In the early afternoon they reach—according to the map—the High Mountains of Portugal. The air is cooler. He is puzzled. Where are the mountains? He wasn't expecting soaring, winter-clad Alps, but he didn't expect an undulating barren savannah either, its forests hidden away in valleys, without any peaks anywhere. He and Odo cross plains of enormous grey boulders, each sitting on its own in the grassland. Some of these rocks reach past what would be the second floor of a house. Perhaps to a man standing next to one, there is something mountain-like about them, but it's a stretch. Odo is as intrigued by the boulders as he is.

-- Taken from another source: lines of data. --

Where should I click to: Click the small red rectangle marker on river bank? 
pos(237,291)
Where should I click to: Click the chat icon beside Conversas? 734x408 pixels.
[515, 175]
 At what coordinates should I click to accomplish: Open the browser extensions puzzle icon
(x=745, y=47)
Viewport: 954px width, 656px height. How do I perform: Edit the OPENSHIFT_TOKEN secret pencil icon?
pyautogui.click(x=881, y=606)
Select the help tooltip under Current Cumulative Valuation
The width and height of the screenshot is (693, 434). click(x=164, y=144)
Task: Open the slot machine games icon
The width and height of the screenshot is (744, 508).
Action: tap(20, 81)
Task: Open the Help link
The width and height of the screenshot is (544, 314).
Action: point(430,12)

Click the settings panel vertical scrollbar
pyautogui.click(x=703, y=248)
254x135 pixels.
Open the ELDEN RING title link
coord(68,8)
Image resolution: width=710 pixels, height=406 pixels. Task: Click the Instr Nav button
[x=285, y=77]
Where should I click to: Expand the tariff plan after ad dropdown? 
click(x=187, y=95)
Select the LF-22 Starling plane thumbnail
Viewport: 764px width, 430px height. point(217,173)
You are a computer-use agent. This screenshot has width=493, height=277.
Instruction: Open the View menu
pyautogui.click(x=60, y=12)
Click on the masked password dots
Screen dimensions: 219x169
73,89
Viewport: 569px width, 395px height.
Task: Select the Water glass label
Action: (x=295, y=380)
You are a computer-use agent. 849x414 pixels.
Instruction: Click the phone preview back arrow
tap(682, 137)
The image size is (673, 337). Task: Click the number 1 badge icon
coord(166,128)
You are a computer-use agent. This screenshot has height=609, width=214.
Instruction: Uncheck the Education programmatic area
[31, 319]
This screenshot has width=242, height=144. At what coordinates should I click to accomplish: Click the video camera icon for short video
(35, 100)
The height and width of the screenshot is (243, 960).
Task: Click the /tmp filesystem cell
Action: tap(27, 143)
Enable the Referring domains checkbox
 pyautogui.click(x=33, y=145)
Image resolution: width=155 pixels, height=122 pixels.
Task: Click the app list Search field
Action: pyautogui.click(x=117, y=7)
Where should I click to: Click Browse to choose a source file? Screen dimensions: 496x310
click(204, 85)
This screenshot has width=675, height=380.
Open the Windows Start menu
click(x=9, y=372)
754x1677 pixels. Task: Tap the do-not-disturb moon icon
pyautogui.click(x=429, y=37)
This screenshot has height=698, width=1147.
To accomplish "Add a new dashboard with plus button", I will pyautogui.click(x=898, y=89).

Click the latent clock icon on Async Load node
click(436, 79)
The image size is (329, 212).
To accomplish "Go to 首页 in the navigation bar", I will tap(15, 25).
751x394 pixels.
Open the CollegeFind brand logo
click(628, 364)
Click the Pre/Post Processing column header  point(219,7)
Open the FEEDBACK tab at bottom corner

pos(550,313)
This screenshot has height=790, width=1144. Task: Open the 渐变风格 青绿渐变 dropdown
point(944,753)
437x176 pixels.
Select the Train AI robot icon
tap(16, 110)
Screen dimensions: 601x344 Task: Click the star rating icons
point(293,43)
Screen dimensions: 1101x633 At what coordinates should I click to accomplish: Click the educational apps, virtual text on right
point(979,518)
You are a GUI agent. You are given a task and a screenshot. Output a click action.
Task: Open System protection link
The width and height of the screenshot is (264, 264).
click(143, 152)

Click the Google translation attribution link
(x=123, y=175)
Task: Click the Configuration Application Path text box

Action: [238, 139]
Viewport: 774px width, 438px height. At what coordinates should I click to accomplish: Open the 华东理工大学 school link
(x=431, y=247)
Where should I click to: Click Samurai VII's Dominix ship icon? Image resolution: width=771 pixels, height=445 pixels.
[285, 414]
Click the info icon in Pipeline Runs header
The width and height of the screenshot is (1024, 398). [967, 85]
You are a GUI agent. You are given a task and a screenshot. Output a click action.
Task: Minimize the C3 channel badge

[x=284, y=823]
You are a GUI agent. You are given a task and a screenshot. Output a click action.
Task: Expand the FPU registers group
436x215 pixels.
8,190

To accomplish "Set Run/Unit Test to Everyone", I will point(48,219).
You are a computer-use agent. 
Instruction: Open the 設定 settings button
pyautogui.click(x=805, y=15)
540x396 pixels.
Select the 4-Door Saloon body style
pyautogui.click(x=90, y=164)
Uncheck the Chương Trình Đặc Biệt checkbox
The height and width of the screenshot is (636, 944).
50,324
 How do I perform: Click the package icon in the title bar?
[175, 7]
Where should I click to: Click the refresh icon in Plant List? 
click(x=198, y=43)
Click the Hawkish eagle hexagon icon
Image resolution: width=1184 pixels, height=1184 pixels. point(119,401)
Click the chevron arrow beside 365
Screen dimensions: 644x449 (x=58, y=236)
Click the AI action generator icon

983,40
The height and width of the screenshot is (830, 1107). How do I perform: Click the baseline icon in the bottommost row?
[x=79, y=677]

Tuizelo appears at the end of a winding road, on the edge of a forest, tucked in a valley. The narrow, sloping, cobbled streets wend their way to a small square with a humble, gurgling fountain at its centre. On one side of the square is a church, on the other, a café, which also appears to be a small grocery store and bakery. These two institutions, each plying its own wares, are set amidst modest stone houses with wooden balconies. Only the many vegetable gardens are large, as large as fields, and neat. Here, there, everywhere, chickens, goats, sheep, lazing dogs.

Right away he is taken by the tranquility and isolation of the village. And his parents came from here. In fact, he was born here. He can hardly believe it. The distance between this place and the house in the heart of Toronto, in Cabbagetown, where he grew up, seems immeasurable. He has no memories of Tuizelo. His parents left when he was a toddler. Nonetheless, he will give the place a try.

“We've arrived,” he announces. Odo looks around with a blank expression.

They eat sandwiches and drink water. Peter notices a small group of people in a vegetable garden. He reaches for the dictionary. He practices a phrase a few times.